Magne Nerheim, Taser’s vice president, challenged the study on significant areas. He said researchers failed to spark-test the gun before testing the power, which created exaggerated results “not representative of actual output.”
He also said the guns were tested using an incorrect resistance level that does not reflect the effect of Taser shocks on a human.
Resistance, measured in ohms, refers to how any object withstands an electrical charge. The higher the resistance level, the less effect the charge will have. Nerheim said if the resistance level had been increased, the guns would not have recorded such powerful shocks.
Nerheim’s challenges, however, differ from a protocol that Taser sent this year to Canadian police officers who were testing Tasers used on a suspect who died after being shocked.
The testing protocol, obtained by the CBC, specified using the lower resistance level, the same one NTS followed for its study.
The protocol Taser sent to police also made no mention of conducting a spark test. A spark test is an initial pull of the trigger. “Inside the device, it takes a higher initial voltage to wake up the component that has become inactive from not being regularly operated,” Nerheim said.
But Taser is not consistent in its spark-test recommendations. The company tells police to conduct a test every day on the X26, but the operating manual for the consumer model (X26C), which is modeled after the police version, says a test is needed once every six months.
Nerheim stressed that the study concentrated only on the first pulse of the stun gun, which fires 19 electrical pulses per second, and suggested averaging all the pulses over the span of a second would offer a more relevant safety picture.
In any event, he said the first pulse would not reach a person shot with the device’s darts. Nerheim didn’t address how an overly high initial pulse would affect someone shocked by direct contact with the gun, one of the methods used by police.
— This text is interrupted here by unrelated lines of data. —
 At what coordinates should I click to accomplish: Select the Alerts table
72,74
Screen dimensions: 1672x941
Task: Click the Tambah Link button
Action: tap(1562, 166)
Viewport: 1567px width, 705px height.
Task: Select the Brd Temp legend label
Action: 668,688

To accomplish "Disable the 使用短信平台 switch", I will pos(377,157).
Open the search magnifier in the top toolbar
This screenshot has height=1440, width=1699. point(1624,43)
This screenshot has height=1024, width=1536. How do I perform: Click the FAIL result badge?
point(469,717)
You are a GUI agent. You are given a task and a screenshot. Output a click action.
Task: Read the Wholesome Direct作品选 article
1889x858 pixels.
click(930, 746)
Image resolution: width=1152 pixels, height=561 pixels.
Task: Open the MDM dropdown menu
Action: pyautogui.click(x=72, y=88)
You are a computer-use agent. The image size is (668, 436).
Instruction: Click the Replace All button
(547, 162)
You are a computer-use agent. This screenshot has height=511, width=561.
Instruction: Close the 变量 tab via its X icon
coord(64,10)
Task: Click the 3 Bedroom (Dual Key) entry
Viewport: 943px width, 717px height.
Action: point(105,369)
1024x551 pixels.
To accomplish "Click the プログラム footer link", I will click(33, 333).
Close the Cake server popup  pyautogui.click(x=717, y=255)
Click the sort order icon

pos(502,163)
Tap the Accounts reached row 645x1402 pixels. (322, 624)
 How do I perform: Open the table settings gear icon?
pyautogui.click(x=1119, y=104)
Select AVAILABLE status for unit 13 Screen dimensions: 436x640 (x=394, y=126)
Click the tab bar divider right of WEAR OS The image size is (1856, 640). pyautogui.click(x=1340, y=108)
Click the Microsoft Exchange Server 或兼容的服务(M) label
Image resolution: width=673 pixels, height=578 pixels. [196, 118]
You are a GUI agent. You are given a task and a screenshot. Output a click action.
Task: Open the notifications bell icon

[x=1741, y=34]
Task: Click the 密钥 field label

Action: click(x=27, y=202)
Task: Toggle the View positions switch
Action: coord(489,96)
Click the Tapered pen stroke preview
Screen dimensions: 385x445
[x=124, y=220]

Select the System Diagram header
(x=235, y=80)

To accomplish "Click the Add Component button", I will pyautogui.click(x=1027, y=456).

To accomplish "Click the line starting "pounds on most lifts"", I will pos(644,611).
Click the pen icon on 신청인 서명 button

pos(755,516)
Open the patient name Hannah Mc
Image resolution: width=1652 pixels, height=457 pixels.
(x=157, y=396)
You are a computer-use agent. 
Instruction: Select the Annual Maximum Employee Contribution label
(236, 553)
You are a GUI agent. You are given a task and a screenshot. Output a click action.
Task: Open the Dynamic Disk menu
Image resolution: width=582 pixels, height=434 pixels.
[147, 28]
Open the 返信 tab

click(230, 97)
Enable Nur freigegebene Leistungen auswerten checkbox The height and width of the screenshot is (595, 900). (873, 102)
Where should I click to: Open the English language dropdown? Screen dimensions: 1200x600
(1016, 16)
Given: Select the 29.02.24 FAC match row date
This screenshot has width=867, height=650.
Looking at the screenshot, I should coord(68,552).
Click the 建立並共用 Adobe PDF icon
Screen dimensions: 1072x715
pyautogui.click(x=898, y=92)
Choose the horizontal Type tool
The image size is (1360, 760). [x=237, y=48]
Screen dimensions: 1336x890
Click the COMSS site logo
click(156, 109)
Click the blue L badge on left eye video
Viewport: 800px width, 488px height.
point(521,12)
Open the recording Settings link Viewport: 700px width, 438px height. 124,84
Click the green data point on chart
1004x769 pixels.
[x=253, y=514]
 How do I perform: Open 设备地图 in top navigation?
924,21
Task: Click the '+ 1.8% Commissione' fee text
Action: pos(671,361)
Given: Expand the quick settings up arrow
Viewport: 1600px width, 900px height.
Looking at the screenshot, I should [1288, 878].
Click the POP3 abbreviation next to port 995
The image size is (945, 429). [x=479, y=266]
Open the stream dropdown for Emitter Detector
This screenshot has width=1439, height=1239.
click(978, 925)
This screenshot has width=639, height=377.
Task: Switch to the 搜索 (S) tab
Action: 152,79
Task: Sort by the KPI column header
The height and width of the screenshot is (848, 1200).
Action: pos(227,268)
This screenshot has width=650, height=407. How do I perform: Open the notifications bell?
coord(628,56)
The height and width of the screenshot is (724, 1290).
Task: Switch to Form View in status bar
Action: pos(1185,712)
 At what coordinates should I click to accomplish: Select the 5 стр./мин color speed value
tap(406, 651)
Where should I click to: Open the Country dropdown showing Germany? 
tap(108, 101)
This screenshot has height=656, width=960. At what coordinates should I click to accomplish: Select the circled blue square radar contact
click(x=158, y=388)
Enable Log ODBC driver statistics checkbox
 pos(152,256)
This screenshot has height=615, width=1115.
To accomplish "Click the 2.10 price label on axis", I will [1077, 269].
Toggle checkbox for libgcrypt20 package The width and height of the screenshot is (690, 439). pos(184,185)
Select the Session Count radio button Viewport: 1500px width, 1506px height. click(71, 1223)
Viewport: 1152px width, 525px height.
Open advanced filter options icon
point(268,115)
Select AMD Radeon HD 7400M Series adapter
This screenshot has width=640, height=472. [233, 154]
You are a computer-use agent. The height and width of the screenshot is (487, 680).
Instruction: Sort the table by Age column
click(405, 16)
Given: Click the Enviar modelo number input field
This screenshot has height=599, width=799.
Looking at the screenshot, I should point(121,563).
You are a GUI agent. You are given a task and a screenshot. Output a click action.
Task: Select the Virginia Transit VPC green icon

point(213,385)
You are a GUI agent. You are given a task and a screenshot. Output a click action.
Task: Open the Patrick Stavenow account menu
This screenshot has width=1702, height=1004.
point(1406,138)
Taser officials did not address findings concerning the age of the guns that fired at abnormally high levels.
Design and manufacturing issues have surfaced before on the stun guns.
“Design flaws and manufacturing-process problems” were key elements in a shareholder lawsuit against Taser in 2005. The lawsuit alleged that faulty quality control and unstable circuit boards led to major returns of Tasers, and a former employee testified that “as much as 70 percent of the M26 and X26 (Taser models) tested in-house by Taser were defective.”
Taser settled the lawsuit in 2006 for $21 million, but company officials steadfastly denied the accusations, describing the payout as a business move and a way to avoid expensive litigation.
Effects on the heart
The doctors and engineers hired by the CBC to interpret the results determined the higher electrical current was enough to raise the risk of an irregular heartbeat to as much as 50 percent for those with existing heart troubles.
The risk level depends on various factors, including whether the heart lies between the Taser’s barbs and how long the shock lasts. The risk would decline if, for example, the Taser’s barbs fell off or didn’t fully penetrate the skin.
Savard also concluded that multiple shocks from normally working Tasers posed up to a 5 percent risk of ventricular fibrillation, the abnormal heart rhythm associated with a heart attack.
Savard said he is worries that police are given Tasers that are potentially deadly but are told they are totally safe. He suspects such pronouncements have led to a dangerous “drift” in usage of the weapons.
“If you’re told there’s zero risk . . . you can start using it just to save time because you’re tired of talking with the subject,” he said.